Identity is no longer a background function, it’s the foundation. “If you know how to govern identity and access, you’re probably halfway there in terms of protecting your organization.” He frequently sees companies investing heavily in security tools without understanding how poorly governed identities are leaving the door wide open. “Even if you have an identity program, if it’s not governed and if it’s not properly supervised and audited, then it’s probably a vulnerability.”

The challenge, he adds, is scale. “You have to know what vendors you have, what access they have, and who manages them. Most companies can’t answer those questions.”

Cybersecurity in the Boardroom
Rick believes boards of directors must play an active role in cybersecurity oversight, but that doesn’t mean they need to become technologists. Instead, he encourages them to ask focused questions. 

He urges board members to go deeper. “Ask the same question in three or four different ways. If you get a different answer, you have a problem.” Clarity and consistency are key. “You want to create a culture where cybersecurity is not separate from the business, it is engrained with the business.”

He also emphasizes the importance of aligning cyber risk with business risk. “Every business function has cyber implications, and every board decision has cyber consequences. So, it’s not just an IT problem, it’s a business resilience conversation.”

Rethinking Security Investments
Despite the flood of new security tools hitting the market, Rick cautions against blind spending. “I think the most overvalued security program area is SIEM,” he says. “People have over-rotated and over-invested without properly thinking about what outcome they want.”

Instead, he advises a more disciplined, business-first approach: “What are the crown jewels? How do we protect those? How do we understand how they’re being used and accessed?”

His message: don’t buy the tool until you understand the problem. “People buy all this tech, but don’t know how to operationalize it.
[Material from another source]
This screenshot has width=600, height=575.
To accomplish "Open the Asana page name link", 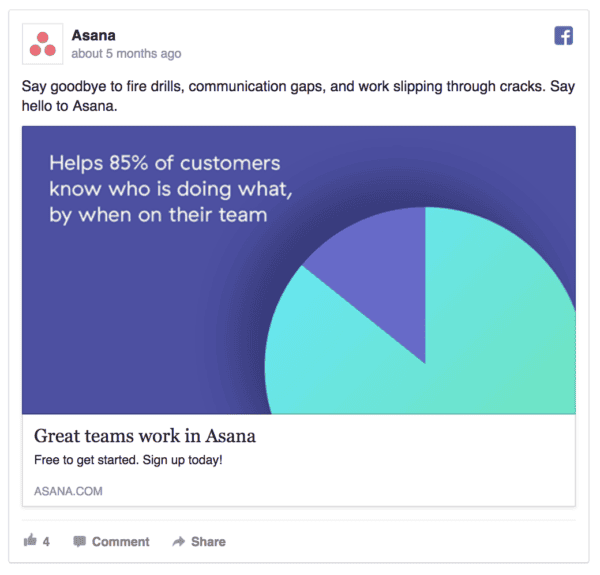I will pyautogui.click(x=93, y=35).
It’s shelfware.”

Avoiding the Compliance Trap
Rick has seen too many security programs driven more by audit requirements than actual risk. “Is the program driven by compliance, or is it driven by risk?” he challenges. “Because those are two very different things.”

Compliance may check boxes, but it doesn’t prevent breaches. “You can be 100% compliant and still 0% secure,” he says. “The objective should be business continuity and risk mitigation, not passing an audit.”

He emphasizes that success comes from prioritizing outcome-based thinking: “What business function are we enabling or protecting with this investment?”

Simplifying Security for the Business
One of Rick’s core goals is to demystify cybersecurity for non-technical leaders. “Cyber is not about complexity,” he says. “It’s about understanding your data, understanding your identities, and controlling access.”

He believes the best CISOs are those who speak the language of business. “I want the board to understand why we’re doing what we’re doing and what the outcomes should be. If they can’t repeat what you just said back to you, you’re not communicating effectively.”

Rick also coaches CISOs to align their programs with corporate strategy. “If you can show how your cyber investments support growth, innovation, and resilience, then you’re not just a security leader, you’re a business leader.”

From Practitioner to Advisor
Rick’s influence today goes beyond operational leadership, he’s a trusted advisor to boards, executives, and emerging cybersecurity leaders. He sees himself as both an educator and a challenger. “Occasionally my job is to make people uncomfortable in a constructive way,” he says. “Because discomfort leads to awareness, and awareness leads to change.”
For organizations looking to future-proof their cybersecurity posture, Rick’s advice is clear and grounded in experience: govern access, ask the right questions, and stay focused on business outcomes.

“If you can’t tell me who has access to what, why they have it, and how it’s being used, then you’re not secure. And no amount of technology will fix that.”